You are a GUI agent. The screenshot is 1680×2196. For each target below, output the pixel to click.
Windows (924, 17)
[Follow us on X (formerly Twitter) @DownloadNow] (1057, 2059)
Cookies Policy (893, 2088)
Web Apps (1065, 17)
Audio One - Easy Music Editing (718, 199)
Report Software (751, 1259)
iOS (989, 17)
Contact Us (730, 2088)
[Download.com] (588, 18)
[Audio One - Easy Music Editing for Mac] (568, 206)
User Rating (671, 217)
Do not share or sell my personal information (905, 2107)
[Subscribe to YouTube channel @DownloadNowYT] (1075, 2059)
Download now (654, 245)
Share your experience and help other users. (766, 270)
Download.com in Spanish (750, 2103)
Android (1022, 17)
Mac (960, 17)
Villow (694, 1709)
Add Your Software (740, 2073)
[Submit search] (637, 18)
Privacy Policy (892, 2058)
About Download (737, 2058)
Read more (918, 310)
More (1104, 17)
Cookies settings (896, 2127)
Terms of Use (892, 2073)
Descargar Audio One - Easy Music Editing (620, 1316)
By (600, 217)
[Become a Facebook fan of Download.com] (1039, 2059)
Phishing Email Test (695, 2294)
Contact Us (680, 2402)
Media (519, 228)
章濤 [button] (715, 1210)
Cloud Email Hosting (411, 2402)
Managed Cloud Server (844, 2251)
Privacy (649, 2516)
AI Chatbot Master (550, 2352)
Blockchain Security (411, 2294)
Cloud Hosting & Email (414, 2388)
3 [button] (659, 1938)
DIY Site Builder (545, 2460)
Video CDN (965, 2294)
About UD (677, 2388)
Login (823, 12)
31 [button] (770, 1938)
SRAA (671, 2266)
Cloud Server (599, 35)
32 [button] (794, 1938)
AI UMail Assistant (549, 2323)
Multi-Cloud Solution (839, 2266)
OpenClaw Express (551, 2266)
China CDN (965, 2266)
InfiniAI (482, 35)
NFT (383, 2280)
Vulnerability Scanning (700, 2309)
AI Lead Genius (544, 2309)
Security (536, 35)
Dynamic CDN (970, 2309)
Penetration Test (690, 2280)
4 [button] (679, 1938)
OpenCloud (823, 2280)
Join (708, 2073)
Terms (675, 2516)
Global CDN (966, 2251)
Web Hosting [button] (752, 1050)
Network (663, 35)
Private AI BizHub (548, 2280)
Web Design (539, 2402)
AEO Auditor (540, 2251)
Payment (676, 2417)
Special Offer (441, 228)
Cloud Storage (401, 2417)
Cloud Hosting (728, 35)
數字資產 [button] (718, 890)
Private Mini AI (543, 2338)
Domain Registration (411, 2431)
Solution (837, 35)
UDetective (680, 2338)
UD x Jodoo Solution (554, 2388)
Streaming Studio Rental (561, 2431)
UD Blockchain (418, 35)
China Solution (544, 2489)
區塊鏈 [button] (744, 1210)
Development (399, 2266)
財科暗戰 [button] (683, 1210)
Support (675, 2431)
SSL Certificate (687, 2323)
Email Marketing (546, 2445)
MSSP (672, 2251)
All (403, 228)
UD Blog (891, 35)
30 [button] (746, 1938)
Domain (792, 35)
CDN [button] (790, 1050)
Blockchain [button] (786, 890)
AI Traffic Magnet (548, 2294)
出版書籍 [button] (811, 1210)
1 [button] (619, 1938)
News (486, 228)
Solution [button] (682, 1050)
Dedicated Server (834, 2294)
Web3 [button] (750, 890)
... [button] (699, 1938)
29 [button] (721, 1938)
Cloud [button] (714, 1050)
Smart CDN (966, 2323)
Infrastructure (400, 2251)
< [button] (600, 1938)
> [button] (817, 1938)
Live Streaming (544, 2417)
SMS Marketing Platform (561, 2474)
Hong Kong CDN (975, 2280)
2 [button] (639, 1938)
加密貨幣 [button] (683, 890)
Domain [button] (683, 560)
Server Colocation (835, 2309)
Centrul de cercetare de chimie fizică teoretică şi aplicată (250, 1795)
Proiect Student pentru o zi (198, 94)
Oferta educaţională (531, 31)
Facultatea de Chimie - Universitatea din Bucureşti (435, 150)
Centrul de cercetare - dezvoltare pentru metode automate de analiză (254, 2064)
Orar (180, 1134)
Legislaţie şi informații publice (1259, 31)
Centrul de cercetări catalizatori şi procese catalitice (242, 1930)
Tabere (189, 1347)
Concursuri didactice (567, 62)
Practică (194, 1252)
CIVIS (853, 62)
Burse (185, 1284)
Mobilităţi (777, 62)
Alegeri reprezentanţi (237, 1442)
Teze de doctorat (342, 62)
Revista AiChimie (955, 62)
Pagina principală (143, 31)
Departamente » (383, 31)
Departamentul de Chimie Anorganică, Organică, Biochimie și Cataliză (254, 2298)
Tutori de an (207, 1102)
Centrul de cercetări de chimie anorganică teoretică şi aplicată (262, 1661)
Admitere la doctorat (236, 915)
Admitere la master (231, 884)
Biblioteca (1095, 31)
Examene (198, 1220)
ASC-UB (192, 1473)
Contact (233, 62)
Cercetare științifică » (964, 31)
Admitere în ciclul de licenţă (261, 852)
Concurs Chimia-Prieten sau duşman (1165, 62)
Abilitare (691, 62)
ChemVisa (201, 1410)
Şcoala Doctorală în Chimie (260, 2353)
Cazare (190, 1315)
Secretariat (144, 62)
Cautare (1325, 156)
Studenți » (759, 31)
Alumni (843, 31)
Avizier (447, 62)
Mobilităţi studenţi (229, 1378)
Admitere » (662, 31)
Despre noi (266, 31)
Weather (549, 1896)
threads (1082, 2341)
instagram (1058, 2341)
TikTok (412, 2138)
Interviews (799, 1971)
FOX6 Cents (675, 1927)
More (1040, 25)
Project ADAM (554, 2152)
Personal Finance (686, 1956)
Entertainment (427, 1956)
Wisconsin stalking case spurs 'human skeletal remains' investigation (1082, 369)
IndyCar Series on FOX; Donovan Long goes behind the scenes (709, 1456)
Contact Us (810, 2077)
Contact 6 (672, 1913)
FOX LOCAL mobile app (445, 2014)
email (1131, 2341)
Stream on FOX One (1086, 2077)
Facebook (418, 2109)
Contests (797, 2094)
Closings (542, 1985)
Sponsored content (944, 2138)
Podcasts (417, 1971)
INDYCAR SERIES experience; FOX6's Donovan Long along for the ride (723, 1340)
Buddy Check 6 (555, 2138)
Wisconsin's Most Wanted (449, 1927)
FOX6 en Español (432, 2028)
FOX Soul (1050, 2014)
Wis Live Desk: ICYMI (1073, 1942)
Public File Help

* Exercise *
Count every line that holds the word "cercetări" in the entries, and state the result alone.

* Solution for this exercise *
2